Blog reader Laurence Hodge has sent me some graphs, all done with ONS excess winter deaths data.
First, here’s a graph of the excess winter deaths in England and Wales going back to 1950, with a rolling five-year average in there as well, which is very revealing. These numbers are not even adjusted for population increases over that time (click to enlarge).
Anyone who wants to talk about a once-in-a-century mass-killer pandemic needs to get some historical perspective.
Laurence sent me his own thoughts on this:
The EWD figures from winter 1950-51 through to last winter shows that these can seesaw from one year to the next… This might be caused by a severe winter having a great impact on mortality which will have removed many vulnerable people from the population. The remaining population would consequently be relatively more robust and the EWD figure for the following year could be lower.
The five year moving average for EWD in the graph shows that actual year-to-year EWD oscillates quite markedly and although the average is rising towards the end of the period, actual EWD for last winter, 2018-19, was the fourth lowest and might reasonably be followed by an increase for the current winter.
We didn’t see many excess deaths this winter either, though, possibly because it was a mild winter (click to enlarge).
So it may well be that we have a build-up of elderly people and others with conditions who are vulnerable to a new disease coming in, so it would not be at all surprising to see some excess deaths in the next month, and particularly next winter.

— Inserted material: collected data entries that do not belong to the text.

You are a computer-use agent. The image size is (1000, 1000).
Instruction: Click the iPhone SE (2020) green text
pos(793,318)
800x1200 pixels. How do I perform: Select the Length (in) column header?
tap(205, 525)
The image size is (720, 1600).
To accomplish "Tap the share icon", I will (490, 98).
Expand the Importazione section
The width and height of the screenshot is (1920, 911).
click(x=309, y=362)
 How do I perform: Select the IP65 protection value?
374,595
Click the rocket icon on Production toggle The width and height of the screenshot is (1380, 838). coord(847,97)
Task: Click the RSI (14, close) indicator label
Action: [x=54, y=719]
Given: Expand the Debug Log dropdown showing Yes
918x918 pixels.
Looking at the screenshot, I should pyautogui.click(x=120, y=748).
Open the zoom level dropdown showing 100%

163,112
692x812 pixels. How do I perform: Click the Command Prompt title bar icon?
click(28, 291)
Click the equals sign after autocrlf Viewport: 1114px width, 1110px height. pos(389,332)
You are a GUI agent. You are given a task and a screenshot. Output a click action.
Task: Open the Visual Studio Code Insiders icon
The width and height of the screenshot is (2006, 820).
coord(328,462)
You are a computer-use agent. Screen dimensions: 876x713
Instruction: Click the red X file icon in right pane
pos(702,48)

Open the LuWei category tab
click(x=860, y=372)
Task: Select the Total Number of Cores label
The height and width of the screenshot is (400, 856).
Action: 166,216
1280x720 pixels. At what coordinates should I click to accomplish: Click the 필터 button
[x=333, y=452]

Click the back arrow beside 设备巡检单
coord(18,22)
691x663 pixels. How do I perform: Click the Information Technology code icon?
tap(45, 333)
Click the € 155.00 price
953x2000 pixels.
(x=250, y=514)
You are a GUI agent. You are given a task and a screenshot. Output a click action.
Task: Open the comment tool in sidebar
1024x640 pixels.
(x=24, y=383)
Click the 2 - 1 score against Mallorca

Finally, there’s this graph of excess winter deaths from 2000, so you can see the recent years more clearly (click to enlarge):
This makes it more clear that the winter of 2018-19 was low in regards to excess deaths, so combined with the low number of excess deaths that happened this winter, there’s a good chance that there will be more people vulnerable to a new disease that’s turned up.
In fact, we can see from this graph that it would have been completely normal to have had 50 000 to 60 000 excess deaths in the winter just gone, or even more. So it wouldn’t be at all surprising or worrying to have a mass of deaths over April amongst the vulnerable population who got through the mild winter, but who have just been hit by a new disease. The same applies to the winter coming later in the year, especially if it is cold.
Note: excess winter deaths are winter deaths minus non-winter deaths. Details way down near the bottom of this page.
Thanks to Laurence for the graphs and the discussion he sent me.
Update: Still got some other good graphs and diagrams people have sent me to put up, hopefully get them up later today, before the ONS release tomorrow (Tuesday).